Guava leaf disease detection using support vector machine (SVM)
Keshav Kumar Ray, Anshu Kumari, Sanjeev Kumar, Rajendra Machavaram, Imran Shekh, Sudhir Deshmukh, Prashant Tadge
Abstract
ABSTRACT This study aimed to develop a support vector machine (SVM) model for identify disease in guava crop namely, mummification, dot, canker and rust. The dataset was collected using a Raspberry Pi camera, capturing images of four common guava leaf diseases: Canker, Dot, Rust, and Mummification, along with healthy leaves. The images were pre-processed to enhance quality and convert from RGB to gray scale for feature extraction. Features such as Local Binary Pattern (LBP), Gray-Level Co-occurrence Matrix (GLCM), and HSV colour histograms were extracted to identify disease characteristics. The dataset was split into training (70%), validation (20%), and test (10%) sets.
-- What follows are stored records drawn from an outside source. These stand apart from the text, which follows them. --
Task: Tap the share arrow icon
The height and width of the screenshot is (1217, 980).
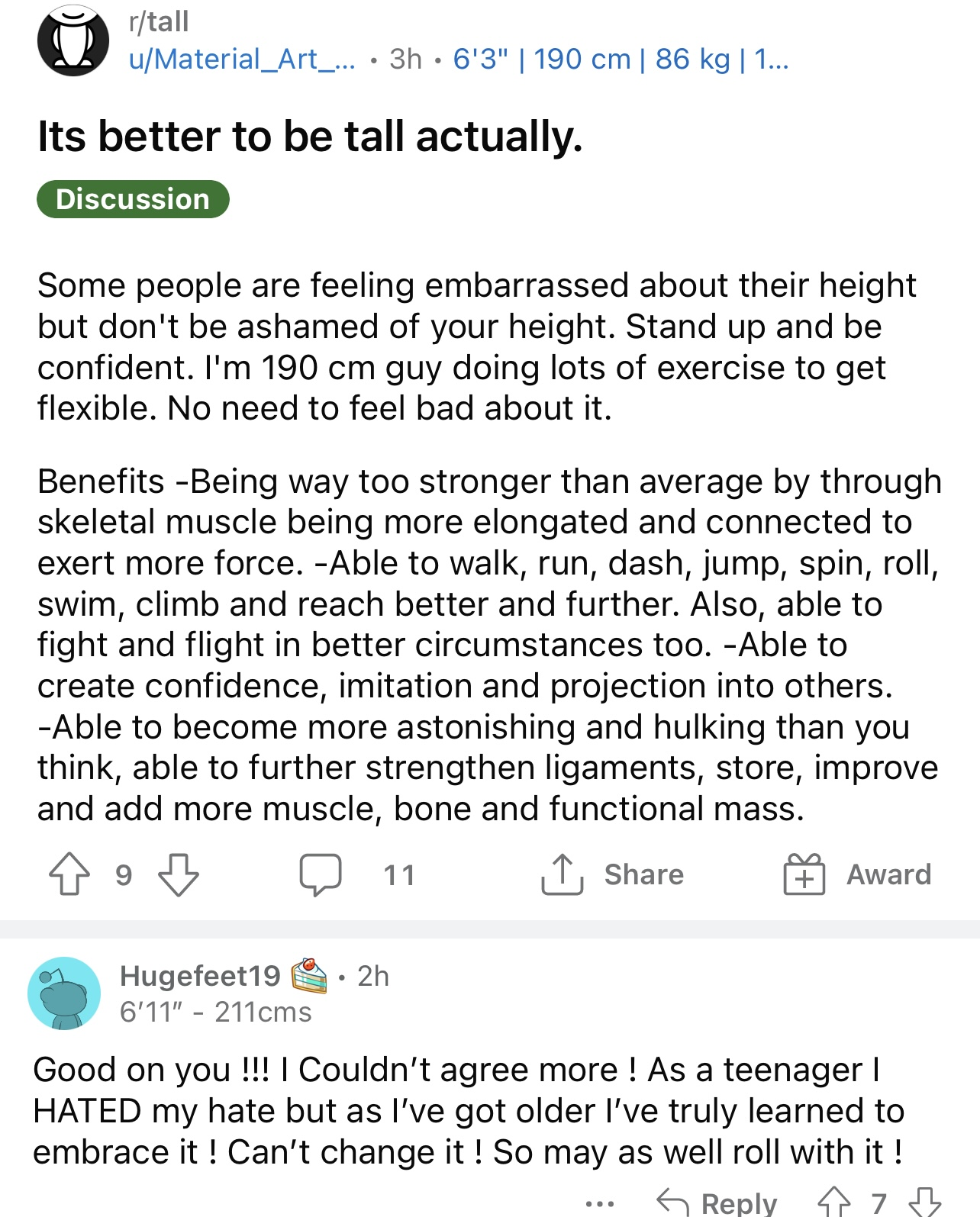Action: [562, 874]
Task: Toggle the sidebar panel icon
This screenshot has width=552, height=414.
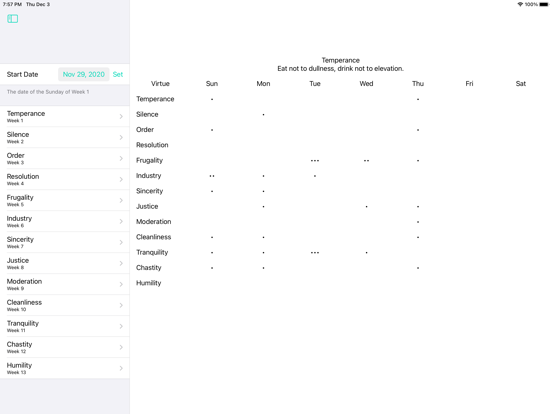Action: 13,19
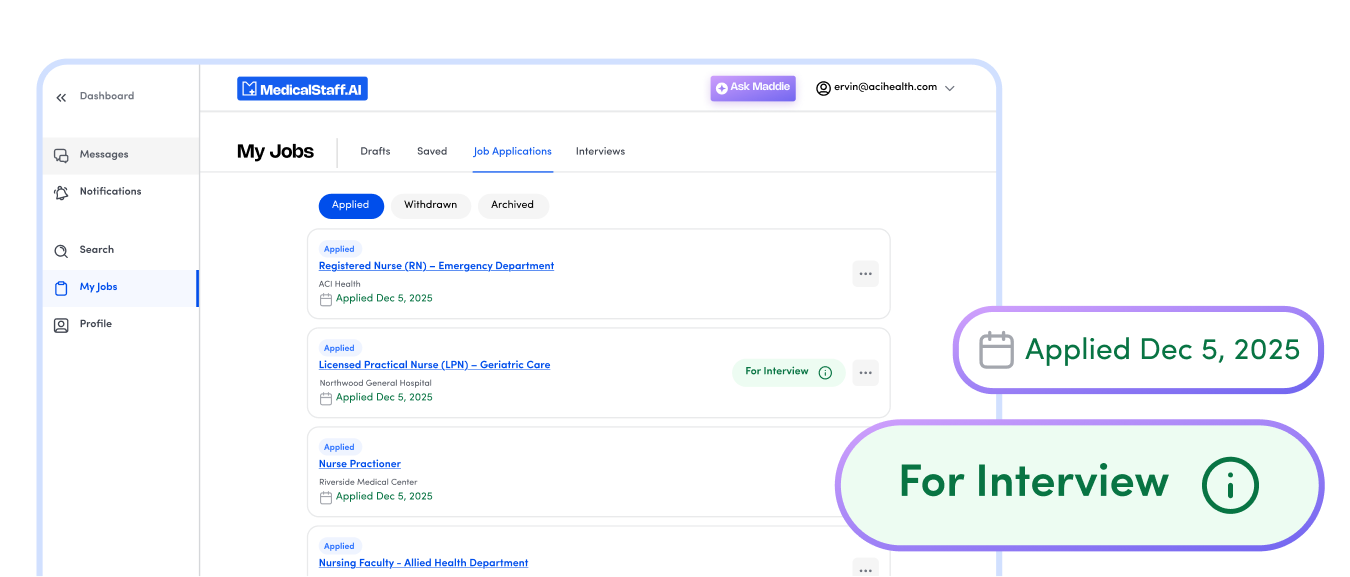Click the Ask Maddie button
This screenshot has height=577, width=1350.
click(753, 88)
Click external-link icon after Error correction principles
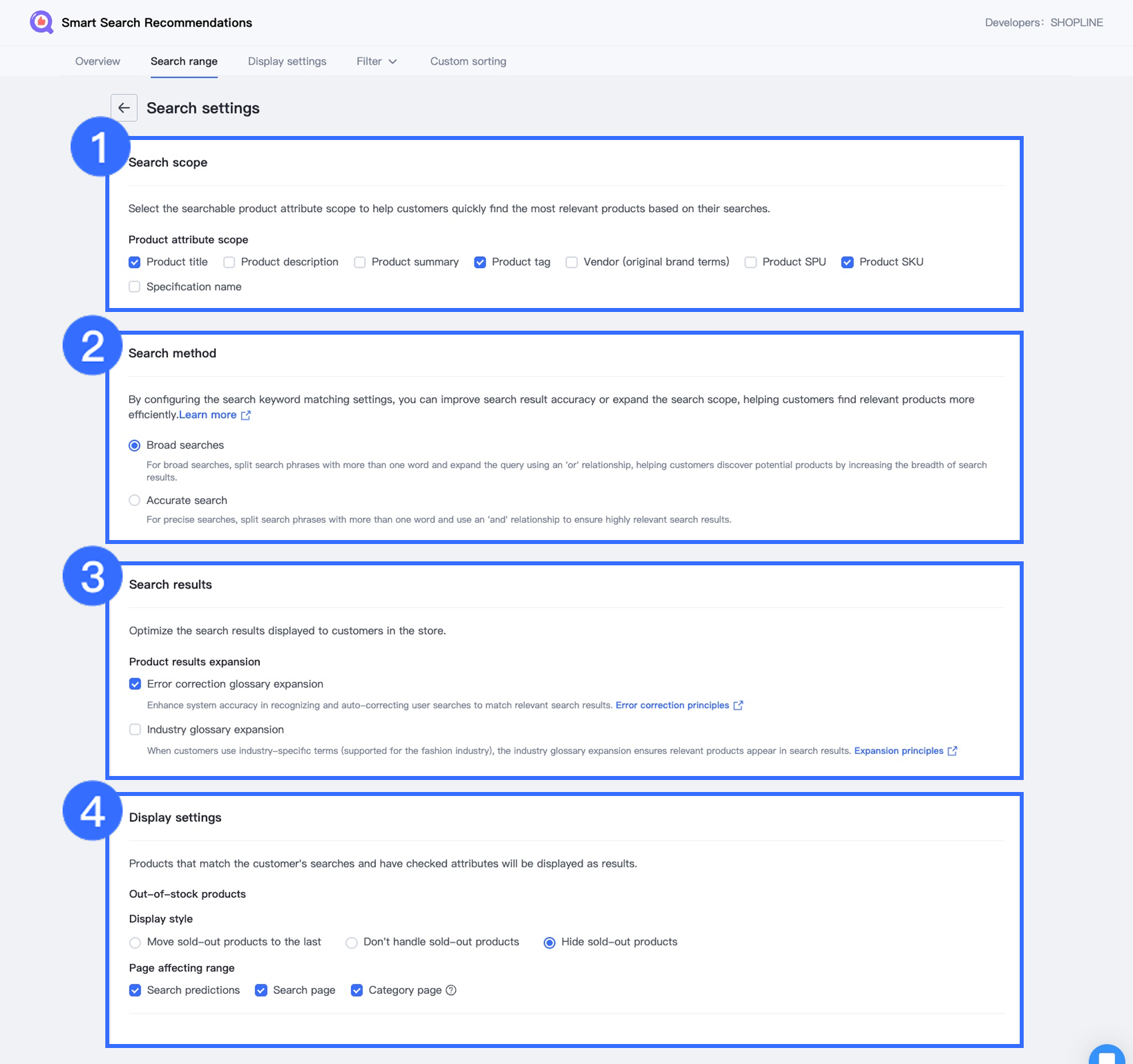This screenshot has width=1133, height=1064. point(738,705)
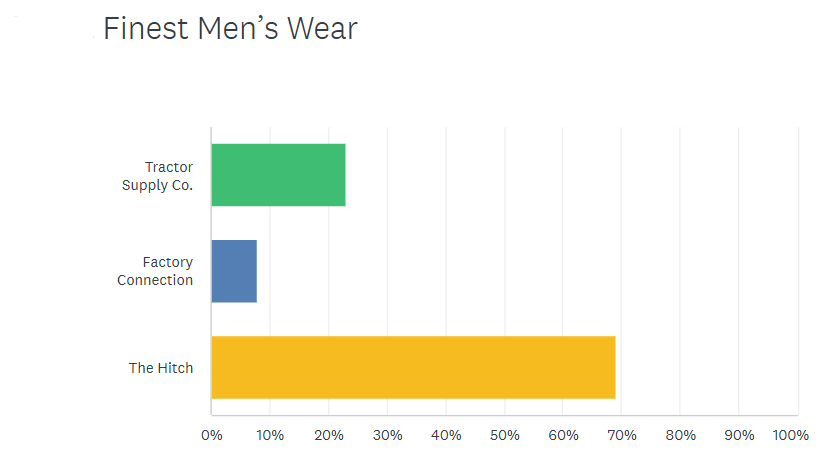Pick the 30% axis tick label
The width and height of the screenshot is (816, 452).
click(387, 435)
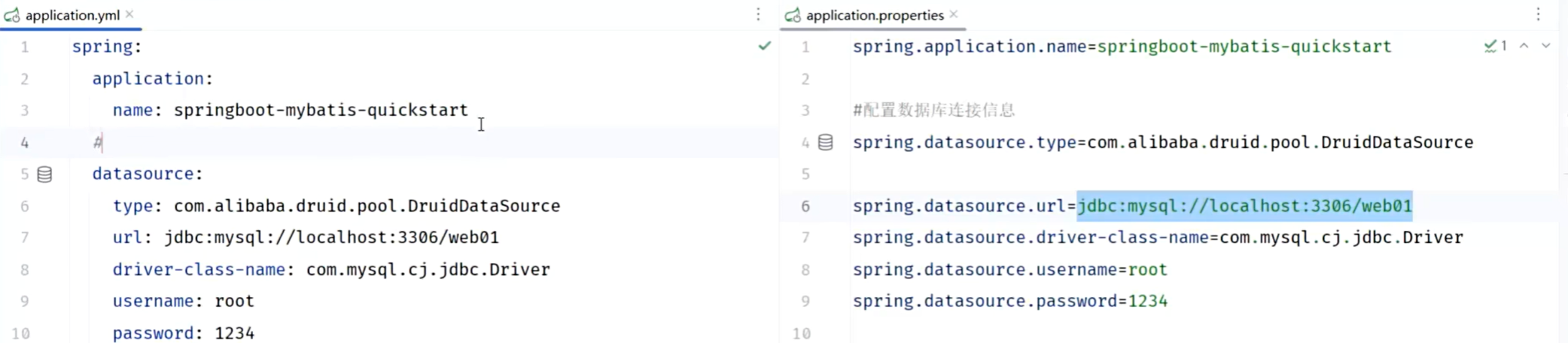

SVM models, using both linear and Radial Basis Function (RBF) kernels, were trained to classify the images based on the extracted features. Model performance was evaluated using metrics like accuracy, precision, recall, and F1-score. The SVM models were validated and tested on unseen data for reliable disease classification.The Linear kernel SVM model achieved an accuracy of 77.08% for detecting guava leaf diseases, with sensitivity, specificity, and precision values of 70.08%, 90.76%, and 93.68%, respectively. However, due to the non-linear nature of the dataset, the RBF kernel SVM model significantly outperformed the linear model, achieving an accuracy of 91.67%. The RBF model also showed improved metrics, including higher precision, sensitivity, and lower false positive and false negative rates, making it more suitable for leaf disease detection.